I feel quite the opposite when I read criticism of literature, summaries, and other people's interpretations (as long as they seem plausible). It makes no difference to me if it's Wikipedia entries, short essays intended to help students, or scholarly interpretations, I like it all even if I like some better than others. Reading literature itself is unnerving and often baffling experience. Reading about literature: now that I find fun.
Dubliners is anything but straightforward, and is carefully constructed to require interpretation, as are almost all modern texts. They are generally praised for this feature, and praised the more for being especially hard to understand (or "ambiguous" or "open to interpretation"). Whenever I read something like that I realize that I just don't like it.
In short, I am a philistine when it comes to literature. I am also, unfortunately, unable to accept this as saying anything but bad things about me.

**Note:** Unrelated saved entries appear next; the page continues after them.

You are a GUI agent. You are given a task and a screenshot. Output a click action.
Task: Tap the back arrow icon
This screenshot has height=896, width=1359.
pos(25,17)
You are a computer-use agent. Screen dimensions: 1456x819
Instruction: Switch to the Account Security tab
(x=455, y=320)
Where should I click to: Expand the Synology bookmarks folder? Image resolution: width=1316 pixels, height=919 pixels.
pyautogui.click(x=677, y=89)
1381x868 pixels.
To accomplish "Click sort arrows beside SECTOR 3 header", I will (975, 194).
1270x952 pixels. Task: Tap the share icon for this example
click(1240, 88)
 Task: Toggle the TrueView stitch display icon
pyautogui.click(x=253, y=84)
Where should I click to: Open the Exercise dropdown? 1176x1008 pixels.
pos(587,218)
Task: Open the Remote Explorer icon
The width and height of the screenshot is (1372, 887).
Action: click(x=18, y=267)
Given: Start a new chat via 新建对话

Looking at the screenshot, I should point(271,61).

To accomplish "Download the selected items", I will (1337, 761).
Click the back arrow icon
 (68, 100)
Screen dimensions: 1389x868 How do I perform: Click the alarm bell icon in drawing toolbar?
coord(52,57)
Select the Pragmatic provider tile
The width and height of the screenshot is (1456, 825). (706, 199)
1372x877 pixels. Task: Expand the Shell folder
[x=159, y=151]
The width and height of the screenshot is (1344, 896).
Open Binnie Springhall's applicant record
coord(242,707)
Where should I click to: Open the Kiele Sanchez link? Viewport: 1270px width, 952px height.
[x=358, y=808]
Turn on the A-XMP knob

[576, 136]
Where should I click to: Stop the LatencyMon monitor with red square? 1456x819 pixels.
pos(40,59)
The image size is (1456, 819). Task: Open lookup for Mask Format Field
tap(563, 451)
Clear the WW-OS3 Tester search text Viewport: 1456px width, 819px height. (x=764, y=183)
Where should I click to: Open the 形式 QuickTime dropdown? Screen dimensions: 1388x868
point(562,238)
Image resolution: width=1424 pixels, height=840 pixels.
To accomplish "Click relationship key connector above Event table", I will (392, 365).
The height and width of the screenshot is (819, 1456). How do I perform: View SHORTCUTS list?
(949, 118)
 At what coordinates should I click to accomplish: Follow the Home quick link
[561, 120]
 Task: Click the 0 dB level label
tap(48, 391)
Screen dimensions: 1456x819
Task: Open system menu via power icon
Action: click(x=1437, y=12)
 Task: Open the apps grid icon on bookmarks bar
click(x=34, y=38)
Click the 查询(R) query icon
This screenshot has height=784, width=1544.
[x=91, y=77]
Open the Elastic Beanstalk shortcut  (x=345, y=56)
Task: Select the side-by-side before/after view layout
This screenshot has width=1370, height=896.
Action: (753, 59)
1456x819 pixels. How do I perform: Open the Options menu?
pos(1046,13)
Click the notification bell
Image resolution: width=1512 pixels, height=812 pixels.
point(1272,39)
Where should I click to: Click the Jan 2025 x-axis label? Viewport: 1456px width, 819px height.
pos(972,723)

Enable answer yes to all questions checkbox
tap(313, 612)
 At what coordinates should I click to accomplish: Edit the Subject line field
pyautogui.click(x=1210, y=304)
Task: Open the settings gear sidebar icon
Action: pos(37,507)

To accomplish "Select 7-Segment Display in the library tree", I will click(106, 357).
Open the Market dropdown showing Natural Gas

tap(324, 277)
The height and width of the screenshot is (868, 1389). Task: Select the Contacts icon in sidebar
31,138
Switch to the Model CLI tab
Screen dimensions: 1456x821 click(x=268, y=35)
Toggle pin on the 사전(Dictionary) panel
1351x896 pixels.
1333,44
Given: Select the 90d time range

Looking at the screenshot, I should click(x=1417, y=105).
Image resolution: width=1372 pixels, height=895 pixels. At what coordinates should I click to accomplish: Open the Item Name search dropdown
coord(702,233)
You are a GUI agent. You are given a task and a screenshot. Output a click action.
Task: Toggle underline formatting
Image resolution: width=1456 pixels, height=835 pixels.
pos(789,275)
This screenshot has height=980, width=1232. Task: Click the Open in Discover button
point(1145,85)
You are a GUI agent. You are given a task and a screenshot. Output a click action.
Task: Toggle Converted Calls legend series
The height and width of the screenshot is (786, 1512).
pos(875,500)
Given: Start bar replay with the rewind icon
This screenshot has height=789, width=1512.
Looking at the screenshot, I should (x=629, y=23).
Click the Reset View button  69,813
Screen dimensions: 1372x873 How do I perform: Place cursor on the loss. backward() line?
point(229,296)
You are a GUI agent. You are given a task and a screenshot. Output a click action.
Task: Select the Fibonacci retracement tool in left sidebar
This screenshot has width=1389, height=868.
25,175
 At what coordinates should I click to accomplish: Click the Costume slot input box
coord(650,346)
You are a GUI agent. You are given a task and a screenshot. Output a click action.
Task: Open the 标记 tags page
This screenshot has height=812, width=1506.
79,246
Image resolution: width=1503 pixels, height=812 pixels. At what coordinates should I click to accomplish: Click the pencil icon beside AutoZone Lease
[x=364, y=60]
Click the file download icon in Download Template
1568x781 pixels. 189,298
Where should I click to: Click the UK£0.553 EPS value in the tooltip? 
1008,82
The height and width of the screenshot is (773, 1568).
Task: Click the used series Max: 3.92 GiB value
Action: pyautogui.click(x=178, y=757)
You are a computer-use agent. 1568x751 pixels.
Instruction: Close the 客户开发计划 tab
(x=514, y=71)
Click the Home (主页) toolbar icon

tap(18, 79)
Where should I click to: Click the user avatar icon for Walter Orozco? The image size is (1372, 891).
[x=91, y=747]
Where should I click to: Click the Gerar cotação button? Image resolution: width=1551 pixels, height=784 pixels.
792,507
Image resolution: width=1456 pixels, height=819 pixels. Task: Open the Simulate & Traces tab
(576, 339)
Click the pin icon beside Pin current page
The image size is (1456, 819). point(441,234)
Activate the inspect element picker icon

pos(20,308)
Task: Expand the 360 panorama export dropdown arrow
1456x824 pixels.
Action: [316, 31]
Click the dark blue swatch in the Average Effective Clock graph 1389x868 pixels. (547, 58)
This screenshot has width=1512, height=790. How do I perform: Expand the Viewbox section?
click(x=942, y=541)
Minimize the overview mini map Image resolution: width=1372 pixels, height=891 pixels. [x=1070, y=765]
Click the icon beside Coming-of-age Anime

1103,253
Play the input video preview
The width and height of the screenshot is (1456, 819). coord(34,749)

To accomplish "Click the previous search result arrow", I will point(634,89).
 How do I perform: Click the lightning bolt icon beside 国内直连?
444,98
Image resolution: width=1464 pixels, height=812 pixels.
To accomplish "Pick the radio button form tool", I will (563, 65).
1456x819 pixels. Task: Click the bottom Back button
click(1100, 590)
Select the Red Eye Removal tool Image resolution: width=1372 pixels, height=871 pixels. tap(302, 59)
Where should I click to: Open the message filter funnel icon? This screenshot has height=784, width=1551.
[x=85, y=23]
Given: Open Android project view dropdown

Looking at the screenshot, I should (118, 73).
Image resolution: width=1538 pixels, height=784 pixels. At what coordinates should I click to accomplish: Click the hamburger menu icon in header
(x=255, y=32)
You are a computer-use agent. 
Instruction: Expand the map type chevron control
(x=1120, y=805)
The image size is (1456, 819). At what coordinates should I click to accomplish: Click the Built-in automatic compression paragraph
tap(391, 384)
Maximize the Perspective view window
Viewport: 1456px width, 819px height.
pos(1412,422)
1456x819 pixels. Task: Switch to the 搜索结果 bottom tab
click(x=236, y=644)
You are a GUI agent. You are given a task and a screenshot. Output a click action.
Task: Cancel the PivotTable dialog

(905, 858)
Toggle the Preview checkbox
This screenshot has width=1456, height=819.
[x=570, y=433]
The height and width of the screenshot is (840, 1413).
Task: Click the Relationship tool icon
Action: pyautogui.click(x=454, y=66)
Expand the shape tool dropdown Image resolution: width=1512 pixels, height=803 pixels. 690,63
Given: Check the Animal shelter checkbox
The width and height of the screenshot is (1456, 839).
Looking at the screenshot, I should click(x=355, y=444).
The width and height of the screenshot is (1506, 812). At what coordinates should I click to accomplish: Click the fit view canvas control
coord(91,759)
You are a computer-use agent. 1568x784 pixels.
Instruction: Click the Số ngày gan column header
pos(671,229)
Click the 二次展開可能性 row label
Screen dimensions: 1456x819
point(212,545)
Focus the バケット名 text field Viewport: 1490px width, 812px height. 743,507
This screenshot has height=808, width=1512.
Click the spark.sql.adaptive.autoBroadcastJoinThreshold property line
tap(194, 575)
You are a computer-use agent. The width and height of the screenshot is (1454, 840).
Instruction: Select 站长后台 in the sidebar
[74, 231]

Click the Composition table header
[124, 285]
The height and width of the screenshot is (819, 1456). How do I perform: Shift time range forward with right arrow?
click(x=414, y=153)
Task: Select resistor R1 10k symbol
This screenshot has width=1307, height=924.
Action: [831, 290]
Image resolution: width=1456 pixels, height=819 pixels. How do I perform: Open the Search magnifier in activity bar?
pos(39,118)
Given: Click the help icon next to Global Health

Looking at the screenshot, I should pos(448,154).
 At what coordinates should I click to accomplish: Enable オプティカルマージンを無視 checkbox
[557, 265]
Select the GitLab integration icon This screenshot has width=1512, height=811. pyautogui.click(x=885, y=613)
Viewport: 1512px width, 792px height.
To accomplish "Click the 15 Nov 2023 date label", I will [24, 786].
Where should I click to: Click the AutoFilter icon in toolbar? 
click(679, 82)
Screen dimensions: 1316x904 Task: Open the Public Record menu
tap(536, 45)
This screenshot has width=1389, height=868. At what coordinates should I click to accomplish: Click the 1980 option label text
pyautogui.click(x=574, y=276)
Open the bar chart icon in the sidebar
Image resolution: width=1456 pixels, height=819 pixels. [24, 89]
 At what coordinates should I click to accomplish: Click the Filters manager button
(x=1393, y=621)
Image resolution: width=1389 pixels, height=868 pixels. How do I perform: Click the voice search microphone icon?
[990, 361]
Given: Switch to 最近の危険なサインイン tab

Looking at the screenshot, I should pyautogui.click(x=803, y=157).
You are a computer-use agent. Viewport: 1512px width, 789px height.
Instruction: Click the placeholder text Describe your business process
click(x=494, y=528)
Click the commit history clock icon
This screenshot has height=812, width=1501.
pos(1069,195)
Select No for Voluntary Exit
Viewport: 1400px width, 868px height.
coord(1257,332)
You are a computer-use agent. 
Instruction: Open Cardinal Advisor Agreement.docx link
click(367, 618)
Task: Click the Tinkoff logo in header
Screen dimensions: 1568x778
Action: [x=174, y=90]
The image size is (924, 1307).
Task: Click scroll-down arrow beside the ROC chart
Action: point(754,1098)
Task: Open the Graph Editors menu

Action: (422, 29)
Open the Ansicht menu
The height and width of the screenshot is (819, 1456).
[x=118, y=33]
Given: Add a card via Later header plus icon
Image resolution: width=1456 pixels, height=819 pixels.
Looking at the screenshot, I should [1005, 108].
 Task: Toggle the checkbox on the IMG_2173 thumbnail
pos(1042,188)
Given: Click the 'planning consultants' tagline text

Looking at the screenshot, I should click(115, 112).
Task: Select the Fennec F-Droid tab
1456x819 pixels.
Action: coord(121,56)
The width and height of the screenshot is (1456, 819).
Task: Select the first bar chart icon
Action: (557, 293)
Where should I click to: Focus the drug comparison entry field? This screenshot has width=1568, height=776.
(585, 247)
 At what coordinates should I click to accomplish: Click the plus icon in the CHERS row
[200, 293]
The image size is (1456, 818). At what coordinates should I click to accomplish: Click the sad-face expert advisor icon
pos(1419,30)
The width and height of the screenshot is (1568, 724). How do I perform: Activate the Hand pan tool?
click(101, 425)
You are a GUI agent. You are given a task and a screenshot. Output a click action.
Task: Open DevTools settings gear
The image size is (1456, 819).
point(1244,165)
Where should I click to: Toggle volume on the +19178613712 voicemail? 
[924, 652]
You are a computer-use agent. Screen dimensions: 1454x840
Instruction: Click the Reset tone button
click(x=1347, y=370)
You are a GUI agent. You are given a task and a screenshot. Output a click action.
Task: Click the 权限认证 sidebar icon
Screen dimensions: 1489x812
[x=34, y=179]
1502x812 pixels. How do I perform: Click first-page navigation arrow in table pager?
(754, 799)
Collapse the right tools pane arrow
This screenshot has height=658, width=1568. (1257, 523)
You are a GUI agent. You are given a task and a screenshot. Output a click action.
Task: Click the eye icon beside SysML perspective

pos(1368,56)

Wednesday, December 02, 2009
There are perhaps two ways of describing teaching and learning in an appropriate
manner. The one is that of begetting and conceiving. The word of the teacher
acts as the form which in-forms the material of the learner's soul, in-forms the
capability this soul has, and transforms it into a knowing soul. This is, on the
whole, the Aristotelian view. The process of learning and teaching is a
generative one, and a great deal depends not only on the activity and
effectiveness of the teacher's word, but also on the receptivity and
potentiality of the learner's soul. The other way of describing teaching and
learning is that of soliciting and gaining insight from within. Through
questioning and arguing the teacher compels the learner to pull out of himself,
as it were, something slumbering in him at all times. This is, on the whole, the
Socratic and Platonic view. Here again a great deal depends on the quality of
the teacher's questions and on the quality of the learner's soul. But just as
questioning has its place in the Aristotelian scheme, begetting is an important
element in Socrates' practice. Learning from books, by images, through
associations, and whatever other ways of learning may be mentioned, falls easily
into the patterns of those two fundamental views. I doubt whether modern
psychologies of learning have added anything to them.-Jacob Klein, On Liberal Education, a lecture delivered March 25, 1965
If I've ever read anything more tragically stupid, I'm sure I read it in another St. John's lecture.